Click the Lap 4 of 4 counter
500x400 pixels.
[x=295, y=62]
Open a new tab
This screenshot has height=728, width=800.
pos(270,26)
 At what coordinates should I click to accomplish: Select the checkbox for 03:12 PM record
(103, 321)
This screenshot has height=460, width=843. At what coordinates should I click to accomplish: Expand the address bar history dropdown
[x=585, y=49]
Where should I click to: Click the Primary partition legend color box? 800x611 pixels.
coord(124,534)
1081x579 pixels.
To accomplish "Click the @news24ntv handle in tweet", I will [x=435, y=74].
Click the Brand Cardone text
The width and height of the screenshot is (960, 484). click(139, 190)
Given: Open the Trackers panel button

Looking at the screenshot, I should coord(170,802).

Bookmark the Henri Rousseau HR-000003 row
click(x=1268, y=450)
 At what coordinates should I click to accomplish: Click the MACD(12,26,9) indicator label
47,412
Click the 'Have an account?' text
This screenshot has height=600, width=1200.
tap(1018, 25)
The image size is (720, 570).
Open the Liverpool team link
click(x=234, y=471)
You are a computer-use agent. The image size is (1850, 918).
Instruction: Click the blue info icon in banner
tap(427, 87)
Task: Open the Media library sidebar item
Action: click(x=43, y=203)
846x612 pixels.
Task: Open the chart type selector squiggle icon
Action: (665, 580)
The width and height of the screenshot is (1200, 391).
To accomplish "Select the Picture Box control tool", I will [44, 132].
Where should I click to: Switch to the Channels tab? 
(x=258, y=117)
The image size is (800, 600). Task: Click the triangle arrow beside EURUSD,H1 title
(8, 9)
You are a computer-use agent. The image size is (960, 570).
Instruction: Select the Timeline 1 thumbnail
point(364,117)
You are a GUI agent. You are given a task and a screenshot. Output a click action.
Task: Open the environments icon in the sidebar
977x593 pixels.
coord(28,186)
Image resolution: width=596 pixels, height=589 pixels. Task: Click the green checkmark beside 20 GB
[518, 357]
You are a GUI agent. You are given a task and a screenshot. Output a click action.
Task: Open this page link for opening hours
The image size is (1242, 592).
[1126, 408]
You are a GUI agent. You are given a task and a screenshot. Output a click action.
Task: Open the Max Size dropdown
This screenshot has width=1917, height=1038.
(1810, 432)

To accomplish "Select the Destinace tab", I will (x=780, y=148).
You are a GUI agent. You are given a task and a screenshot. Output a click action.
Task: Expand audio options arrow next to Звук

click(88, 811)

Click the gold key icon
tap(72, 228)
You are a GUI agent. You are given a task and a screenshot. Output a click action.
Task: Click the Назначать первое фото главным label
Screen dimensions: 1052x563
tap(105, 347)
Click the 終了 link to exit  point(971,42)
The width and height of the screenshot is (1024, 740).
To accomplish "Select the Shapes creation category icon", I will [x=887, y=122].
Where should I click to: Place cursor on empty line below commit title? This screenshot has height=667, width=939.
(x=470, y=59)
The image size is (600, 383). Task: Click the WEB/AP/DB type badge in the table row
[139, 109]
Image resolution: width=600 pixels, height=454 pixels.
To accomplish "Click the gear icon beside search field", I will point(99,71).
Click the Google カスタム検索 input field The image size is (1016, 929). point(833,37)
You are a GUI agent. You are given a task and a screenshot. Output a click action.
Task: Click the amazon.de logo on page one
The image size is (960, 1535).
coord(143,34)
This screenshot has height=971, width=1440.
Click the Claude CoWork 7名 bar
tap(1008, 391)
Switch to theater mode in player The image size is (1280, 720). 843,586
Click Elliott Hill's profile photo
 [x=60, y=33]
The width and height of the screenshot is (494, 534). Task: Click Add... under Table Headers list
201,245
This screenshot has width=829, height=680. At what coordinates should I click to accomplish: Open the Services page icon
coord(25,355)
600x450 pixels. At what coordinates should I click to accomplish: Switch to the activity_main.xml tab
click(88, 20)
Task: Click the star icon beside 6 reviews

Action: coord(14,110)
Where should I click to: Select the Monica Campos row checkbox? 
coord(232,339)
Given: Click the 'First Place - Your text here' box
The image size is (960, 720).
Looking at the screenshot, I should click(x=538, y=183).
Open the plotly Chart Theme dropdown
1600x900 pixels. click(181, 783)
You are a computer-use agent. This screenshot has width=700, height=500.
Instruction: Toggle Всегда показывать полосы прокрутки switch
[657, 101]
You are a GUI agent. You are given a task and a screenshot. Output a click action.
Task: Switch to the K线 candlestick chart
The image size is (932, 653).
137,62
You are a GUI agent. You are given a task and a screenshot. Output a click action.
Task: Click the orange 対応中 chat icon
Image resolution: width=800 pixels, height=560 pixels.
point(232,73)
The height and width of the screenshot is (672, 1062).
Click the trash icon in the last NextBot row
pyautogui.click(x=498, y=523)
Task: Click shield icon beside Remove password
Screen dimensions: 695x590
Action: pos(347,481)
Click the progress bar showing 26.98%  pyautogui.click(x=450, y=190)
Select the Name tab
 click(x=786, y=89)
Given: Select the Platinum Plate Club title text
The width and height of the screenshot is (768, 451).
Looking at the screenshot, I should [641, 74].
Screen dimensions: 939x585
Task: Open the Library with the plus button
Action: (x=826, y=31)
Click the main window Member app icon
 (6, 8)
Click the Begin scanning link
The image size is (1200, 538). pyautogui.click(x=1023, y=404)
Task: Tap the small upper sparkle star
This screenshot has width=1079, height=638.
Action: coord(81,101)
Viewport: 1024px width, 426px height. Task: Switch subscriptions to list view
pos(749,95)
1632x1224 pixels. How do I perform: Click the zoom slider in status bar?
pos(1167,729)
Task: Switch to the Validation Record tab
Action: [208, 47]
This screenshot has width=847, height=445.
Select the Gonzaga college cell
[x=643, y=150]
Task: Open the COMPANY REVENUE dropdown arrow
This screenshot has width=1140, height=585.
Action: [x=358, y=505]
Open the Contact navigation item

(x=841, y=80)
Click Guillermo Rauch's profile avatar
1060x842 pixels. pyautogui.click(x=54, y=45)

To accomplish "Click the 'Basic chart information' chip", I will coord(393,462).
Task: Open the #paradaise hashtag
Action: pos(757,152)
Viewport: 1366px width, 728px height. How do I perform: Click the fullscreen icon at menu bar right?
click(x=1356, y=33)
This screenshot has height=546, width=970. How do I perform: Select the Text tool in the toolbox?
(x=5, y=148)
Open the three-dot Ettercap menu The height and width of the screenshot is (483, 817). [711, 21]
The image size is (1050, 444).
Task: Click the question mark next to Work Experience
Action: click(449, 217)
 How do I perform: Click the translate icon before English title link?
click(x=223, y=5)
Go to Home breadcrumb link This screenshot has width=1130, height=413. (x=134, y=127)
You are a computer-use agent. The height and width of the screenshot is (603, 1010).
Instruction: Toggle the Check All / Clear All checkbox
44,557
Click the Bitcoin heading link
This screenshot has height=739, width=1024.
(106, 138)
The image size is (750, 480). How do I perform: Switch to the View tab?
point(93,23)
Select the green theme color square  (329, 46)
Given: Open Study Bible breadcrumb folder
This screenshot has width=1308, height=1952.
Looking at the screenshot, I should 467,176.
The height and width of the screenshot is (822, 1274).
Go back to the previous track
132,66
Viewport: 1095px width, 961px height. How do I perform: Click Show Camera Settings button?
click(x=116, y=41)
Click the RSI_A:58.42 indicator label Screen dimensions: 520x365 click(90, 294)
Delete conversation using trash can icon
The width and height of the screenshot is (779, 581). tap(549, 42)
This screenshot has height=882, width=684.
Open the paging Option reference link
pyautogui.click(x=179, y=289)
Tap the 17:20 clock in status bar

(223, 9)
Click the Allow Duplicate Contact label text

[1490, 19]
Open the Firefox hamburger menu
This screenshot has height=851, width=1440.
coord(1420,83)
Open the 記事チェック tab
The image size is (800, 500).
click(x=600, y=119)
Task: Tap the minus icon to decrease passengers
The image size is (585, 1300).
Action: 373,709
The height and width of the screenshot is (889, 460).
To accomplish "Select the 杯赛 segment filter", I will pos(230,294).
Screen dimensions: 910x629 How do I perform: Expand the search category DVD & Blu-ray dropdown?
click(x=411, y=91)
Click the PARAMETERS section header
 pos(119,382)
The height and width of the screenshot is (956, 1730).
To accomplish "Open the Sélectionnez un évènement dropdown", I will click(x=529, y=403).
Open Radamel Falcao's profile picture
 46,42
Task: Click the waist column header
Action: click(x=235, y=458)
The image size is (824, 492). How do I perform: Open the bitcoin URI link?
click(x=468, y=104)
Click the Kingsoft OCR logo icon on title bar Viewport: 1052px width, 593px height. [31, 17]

★ ★ ★ ★ ★ ★ ★

_Your goal_
Find and copy each line in the material above where the string "logo" occurs.

_Task solution_
Task: Click the amazon.de logo on page one
Click the Kingsoft OCR logo icon on title bar Viewport: 1052px width, 593px height. [31, 17]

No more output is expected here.